TEXTO FORNECIDO:
========================

O direito do trabalho surgiu diante de uma necessidade humanitária de se regulamentar as relações de trabalho entre empregados e empregadores, visando à proteção daqueles, tendo em vista que, a partir da Revolução Industrial, os trabalhadores passaram a se expor a indignas e desumanas condições de trabalho, sem direito a jornadas compatíveis, salário mínimo e outros direitos fundamentais.

4/12/2003

Sociedades cooperativas e direito do trabalho

 

Claudia Brum Mothé*

 

O direito do trabalho surgiu diante de uma necessidade humanitária de se regulamentar as relações de trabalho entre empregados e empregadores, visando à proteção daqueles, tendo em vista que, a partir da Revolução Industrial, os trabalhadores passaram a se expor a indignas e desumanas condições de trabalho, sem direito a jornadas compatíveis, salário mínimo e outros direitos fundamentais.

 

Os trabalhadores, então, passaram a se reunir, dando nascimento a organizações sindicais e ao próprio direito coletivo do trabalho, exigindo do Estado proteções mínimas com relação às condições de labor.

 

Na atualidade, todavia, o clamor social volta-se para a chamada necessidade de modernização do direito do trabalho, ocasionada pelo processo de globalização mundial da economia, que também está sendo vivenciado pelo Brasil, parecendo-nos necessário admitir que o direito do trabalho no Brasil já vem sendo flexibilizado.

 

Na trilha da chamada modernização do direito do trabalho, a Lei nº 8.949/94, publicada no Diário Oficial de 9 de dezembro de 1994, acrescentou ao artigo 442 da Consolidação das Leis do Trabalho (CLT) o parágrafo único. Essa alteração, em princípio salutar, por objetivar estimular a modalidade de trabalho cooperativado, sem vínculo empregatício, ocasionou, em contrapartida, certos casos de cooperativas fraudulentas, em desrespeito às garantias trabalhistas e aos valores do direito do trabalho.

 

Dessa forma, o Ministério Público do Trabalho e o Ministério do Trabalho e Emprego vêm atuando no sentido de investigar e de coibir, tanto quanto possível, a propagação das cooperativas ditas fraudulentas, especialmente em se tratando de terceirização de atividade-fim do tomador dos serviços.

========================

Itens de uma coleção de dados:
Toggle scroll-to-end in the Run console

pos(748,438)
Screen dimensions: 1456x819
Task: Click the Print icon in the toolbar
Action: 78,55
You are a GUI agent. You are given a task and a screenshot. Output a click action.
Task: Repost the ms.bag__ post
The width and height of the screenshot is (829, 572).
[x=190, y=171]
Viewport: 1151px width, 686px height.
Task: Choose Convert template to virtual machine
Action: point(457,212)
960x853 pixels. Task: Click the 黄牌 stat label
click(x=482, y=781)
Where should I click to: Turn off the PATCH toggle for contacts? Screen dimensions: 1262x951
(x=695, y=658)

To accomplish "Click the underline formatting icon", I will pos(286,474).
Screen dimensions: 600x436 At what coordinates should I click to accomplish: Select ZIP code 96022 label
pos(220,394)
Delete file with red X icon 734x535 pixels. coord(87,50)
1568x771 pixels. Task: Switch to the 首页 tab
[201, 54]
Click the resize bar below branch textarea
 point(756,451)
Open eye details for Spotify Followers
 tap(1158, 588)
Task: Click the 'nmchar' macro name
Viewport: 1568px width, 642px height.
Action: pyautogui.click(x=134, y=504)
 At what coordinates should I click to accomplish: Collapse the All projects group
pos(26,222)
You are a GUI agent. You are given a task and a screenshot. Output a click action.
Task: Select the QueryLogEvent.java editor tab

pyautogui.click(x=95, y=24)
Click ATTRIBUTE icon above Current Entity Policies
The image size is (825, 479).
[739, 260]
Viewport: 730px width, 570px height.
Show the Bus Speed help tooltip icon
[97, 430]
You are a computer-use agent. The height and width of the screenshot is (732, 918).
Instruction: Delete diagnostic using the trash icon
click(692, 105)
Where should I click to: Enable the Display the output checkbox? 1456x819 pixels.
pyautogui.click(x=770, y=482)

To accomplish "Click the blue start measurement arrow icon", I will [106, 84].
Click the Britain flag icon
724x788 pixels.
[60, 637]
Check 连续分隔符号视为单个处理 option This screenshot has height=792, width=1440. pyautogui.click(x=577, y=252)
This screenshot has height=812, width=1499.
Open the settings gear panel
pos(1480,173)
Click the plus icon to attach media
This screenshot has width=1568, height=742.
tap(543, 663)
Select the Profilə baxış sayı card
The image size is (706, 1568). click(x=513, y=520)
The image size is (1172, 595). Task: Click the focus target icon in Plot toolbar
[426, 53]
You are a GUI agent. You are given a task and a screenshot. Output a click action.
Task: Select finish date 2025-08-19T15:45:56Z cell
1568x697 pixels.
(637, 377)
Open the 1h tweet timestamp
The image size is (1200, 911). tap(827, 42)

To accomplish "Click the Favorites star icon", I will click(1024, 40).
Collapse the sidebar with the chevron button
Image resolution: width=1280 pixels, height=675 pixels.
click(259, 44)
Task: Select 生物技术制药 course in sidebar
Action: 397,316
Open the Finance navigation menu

========================

Dê seguimento ao texto sobre sociedades cooperativas e direito do trabalho, começando logo após a última frase.

 

Assim, certo é que o falso cooperativismo vem sendo coibido pelo Judiciário trabalhista, motivo pelo qual o legítimo cooperativismo deve ser revestido de todas as formalidades legais e cautelas devidas. Este tipo de cooperativismo, em princípio, usufrui da proteção legal. Nesse sentido, qualquer atividade empresarial (meio e fim) realizada por meio de cooperativa, deve estar atenta ao disposto pelos artigos 2°, 3° e 9°, da CLT.

 

Nessa linha de raciocínio, e com o propósito de minimizar os chamados riscos trabalhistas no ramo de atividade desenvolvido por cooperativas, deve-se procurar adotar o critério da ausência, entre os cooperativados, dos requisitos previstos pelo artigo 3º da CLT, quais sejam a pessoalidade, a habitualidade, a dependência econômica e a subordinação hierárquica.

 

Deve-se procurar, ainda, manter presentes, na relação de cooperativismo, todos os requisitos legitimadores da atividade da cooperativa, a exemplo da autonomia dos cooperativados na direção do trabalho, fixando os seus próprios horários de trabalho e o modo de execução das suas tarefas e administrando o seu próprio negócio, paralelamente ao exercício de outras atividades particulares.

 

Deve-se proceder, também, ao cadastramento do cooperado no momento de seu ingresso da cooperativa, mediante o preenchimento de determinados requisitos pelo cooperado, quais sejam a ficha de cadastramento, a proposta de ingresso, a ficha de matrícula, a declaração para fins de imposto de renda e a declaração de concordância. E deve-se estimular, ainda, que o cooperado participe das assembléias periódicas da cooperativa, bem como dos seus resultados financeiros positivos.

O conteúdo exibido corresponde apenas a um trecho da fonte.